→ **Problem details**: A complete, word-for-word restatement of the entries is needed.

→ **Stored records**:
----

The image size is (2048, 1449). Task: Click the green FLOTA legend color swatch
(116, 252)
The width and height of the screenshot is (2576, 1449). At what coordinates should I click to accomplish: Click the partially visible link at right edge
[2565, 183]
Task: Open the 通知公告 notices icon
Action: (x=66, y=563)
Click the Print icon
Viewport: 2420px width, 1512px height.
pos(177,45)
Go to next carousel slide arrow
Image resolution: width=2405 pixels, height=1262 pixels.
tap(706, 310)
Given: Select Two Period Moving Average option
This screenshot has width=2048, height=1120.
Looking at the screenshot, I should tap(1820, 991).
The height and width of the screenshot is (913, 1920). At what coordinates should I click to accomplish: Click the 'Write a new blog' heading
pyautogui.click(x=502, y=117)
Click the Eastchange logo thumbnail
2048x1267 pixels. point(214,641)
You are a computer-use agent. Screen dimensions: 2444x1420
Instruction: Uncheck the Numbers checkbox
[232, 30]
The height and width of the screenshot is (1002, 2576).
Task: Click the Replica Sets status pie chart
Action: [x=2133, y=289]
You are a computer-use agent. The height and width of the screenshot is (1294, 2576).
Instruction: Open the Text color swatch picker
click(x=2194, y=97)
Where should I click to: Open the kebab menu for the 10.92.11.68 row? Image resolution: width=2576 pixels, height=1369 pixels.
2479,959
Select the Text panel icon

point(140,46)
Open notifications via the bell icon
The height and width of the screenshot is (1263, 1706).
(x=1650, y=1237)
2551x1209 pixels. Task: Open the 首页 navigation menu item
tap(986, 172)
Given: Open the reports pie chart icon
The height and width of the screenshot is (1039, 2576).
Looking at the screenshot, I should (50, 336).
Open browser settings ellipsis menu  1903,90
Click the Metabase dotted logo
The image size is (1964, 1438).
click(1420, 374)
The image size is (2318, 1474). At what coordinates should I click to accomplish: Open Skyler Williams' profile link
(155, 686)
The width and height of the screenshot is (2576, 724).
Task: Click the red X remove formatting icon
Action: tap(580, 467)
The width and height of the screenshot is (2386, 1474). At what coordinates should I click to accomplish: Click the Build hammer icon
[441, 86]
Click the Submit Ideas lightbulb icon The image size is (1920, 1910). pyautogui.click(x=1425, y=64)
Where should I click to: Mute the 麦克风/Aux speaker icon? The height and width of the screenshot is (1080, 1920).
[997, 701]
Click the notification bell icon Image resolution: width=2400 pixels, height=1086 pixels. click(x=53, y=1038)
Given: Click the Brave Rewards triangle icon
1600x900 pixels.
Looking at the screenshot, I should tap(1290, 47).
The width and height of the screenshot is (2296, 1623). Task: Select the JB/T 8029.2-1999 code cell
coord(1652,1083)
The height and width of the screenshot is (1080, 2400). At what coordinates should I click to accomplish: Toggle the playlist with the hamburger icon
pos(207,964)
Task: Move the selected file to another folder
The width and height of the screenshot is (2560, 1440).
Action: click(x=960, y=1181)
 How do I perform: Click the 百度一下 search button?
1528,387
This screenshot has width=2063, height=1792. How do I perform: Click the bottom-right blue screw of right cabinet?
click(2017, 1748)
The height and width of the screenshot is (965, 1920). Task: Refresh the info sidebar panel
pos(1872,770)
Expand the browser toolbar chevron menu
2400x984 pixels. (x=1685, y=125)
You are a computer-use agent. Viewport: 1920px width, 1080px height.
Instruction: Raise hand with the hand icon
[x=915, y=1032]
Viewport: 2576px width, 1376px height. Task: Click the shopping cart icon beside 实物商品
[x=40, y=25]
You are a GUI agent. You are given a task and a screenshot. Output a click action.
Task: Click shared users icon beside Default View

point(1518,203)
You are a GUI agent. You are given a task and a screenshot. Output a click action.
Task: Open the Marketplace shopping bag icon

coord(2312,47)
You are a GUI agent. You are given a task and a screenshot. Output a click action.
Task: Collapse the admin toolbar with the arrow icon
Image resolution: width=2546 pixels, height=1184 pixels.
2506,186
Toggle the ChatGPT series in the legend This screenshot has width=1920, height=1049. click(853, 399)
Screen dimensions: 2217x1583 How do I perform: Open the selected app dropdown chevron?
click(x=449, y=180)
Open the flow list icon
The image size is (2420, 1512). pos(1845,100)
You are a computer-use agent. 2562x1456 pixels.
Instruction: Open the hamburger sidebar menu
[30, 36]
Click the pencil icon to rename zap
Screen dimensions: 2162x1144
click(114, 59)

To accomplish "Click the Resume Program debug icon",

----

→ **Exercise result**:
The image size is (2048, 1449). Task: Click the green FLOTA legend color swatch
(116, 252)
The width and height of the screenshot is (2576, 1449). At what coordinates should I click to accomplish: Click the partially visible link at right edge
[2565, 183]
Task: Open the 通知公告 notices icon
Action: (x=66, y=563)
Click the Print icon
Viewport: 2420px width, 1512px height.
pos(177,45)
Go to next carousel slide arrow
Image resolution: width=2405 pixels, height=1262 pixels.
tap(706, 310)
Given: Select Two Period Moving Average option
This screenshot has width=2048, height=1120.
Looking at the screenshot, I should tap(1820, 991).
The height and width of the screenshot is (913, 1920). At what coordinates should I click to accomplish: Click the 'Write a new blog' heading
pyautogui.click(x=502, y=117)
Click the Eastchange logo thumbnail
2048x1267 pixels. point(214,641)
You are a computer-use agent. Screen dimensions: 2444x1420
Instruction: Uncheck the Numbers checkbox
[232, 30]
The height and width of the screenshot is (1002, 2576).
Task: Click the Replica Sets status pie chart
Action: [x=2133, y=289]
You are a computer-use agent. The height and width of the screenshot is (1294, 2576).
Instruction: Open the Text color swatch picker
click(x=2194, y=97)
Where should I click to: Open the kebab menu for the 10.92.11.68 row? Image resolution: width=2576 pixels, height=1369 pixels.
2479,959
Select the Text panel icon

point(140,46)
Open notifications via the bell icon
The height and width of the screenshot is (1263, 1706).
(x=1650, y=1237)
2551x1209 pixels. Task: Open the 首页 navigation menu item
tap(986, 172)
Given: Open the reports pie chart icon
The height and width of the screenshot is (1039, 2576).
Looking at the screenshot, I should (50, 336).
Open browser settings ellipsis menu  1903,90
Click the Metabase dotted logo
The image size is (1964, 1438).
click(1420, 374)
The image size is (2318, 1474). At what coordinates should I click to accomplish: Open Skyler Williams' profile link
(155, 686)
The width and height of the screenshot is (2576, 724).
Task: Click the red X remove formatting icon
Action: tap(580, 467)
The width and height of the screenshot is (2386, 1474). At what coordinates should I click to accomplish: Click the Build hammer icon
[441, 86]
Click the Submit Ideas lightbulb icon The image size is (1920, 1910). pyautogui.click(x=1425, y=64)
Where should I click to: Mute the 麦克风/Aux speaker icon? The height and width of the screenshot is (1080, 1920).
[997, 701]
Click the notification bell icon Image resolution: width=2400 pixels, height=1086 pixels. click(x=53, y=1038)
Given: Click the Brave Rewards triangle icon
1600x900 pixels.
Looking at the screenshot, I should tap(1290, 47).
The width and height of the screenshot is (2296, 1623). Task: Select the JB/T 8029.2-1999 code cell
coord(1652,1083)
The height and width of the screenshot is (1080, 2400). At what coordinates should I click to accomplish: Toggle the playlist with the hamburger icon
pos(207,964)
Task: Move the selected file to another folder
The width and height of the screenshot is (2560, 1440).
Action: click(x=960, y=1181)
 How do I perform: Click the 百度一下 search button?
1528,387
This screenshot has width=2063, height=1792. How do I perform: Click the bottom-right blue screw of right cabinet?
click(2017, 1748)
The height and width of the screenshot is (965, 1920). Task: Refresh the info sidebar panel
pos(1872,770)
Expand the browser toolbar chevron menu
2400x984 pixels. (x=1685, y=125)
You are a computer-use agent. Viewport: 1920px width, 1080px height.
Instruction: Raise hand with the hand icon
[x=915, y=1032]
Viewport: 2576px width, 1376px height. Task: Click the shopping cart icon beside 实物商品
[x=40, y=25]
You are a GUI agent. You are given a task and a screenshot. Output a click action.
Task: Click shared users icon beside Default View

point(1518,203)
You are a GUI agent. You are given a task and a screenshot. Output a click action.
Task: Open the Marketplace shopping bag icon

coord(2312,47)
You are a GUI agent. You are given a task and a screenshot. Output a click action.
Task: Collapse the admin toolbar with the arrow icon
Image resolution: width=2546 pixels, height=1184 pixels.
2506,186
Toggle the ChatGPT series in the legend This screenshot has width=1920, height=1049. click(853, 399)
Screen dimensions: 2217x1583 How do I perform: Open the selected app dropdown chevron?
click(x=449, y=180)
Open the flow list icon
The image size is (2420, 1512). pos(1845,100)
You are a computer-use agent. 2562x1456 pixels.
Instruction: Open the hamburger sidebar menu
[30, 36]
Click the pencil icon to rename zap
Screen dimensions: 2162x1144
click(114, 59)

To accomplish "Click the Resume Program debug icon",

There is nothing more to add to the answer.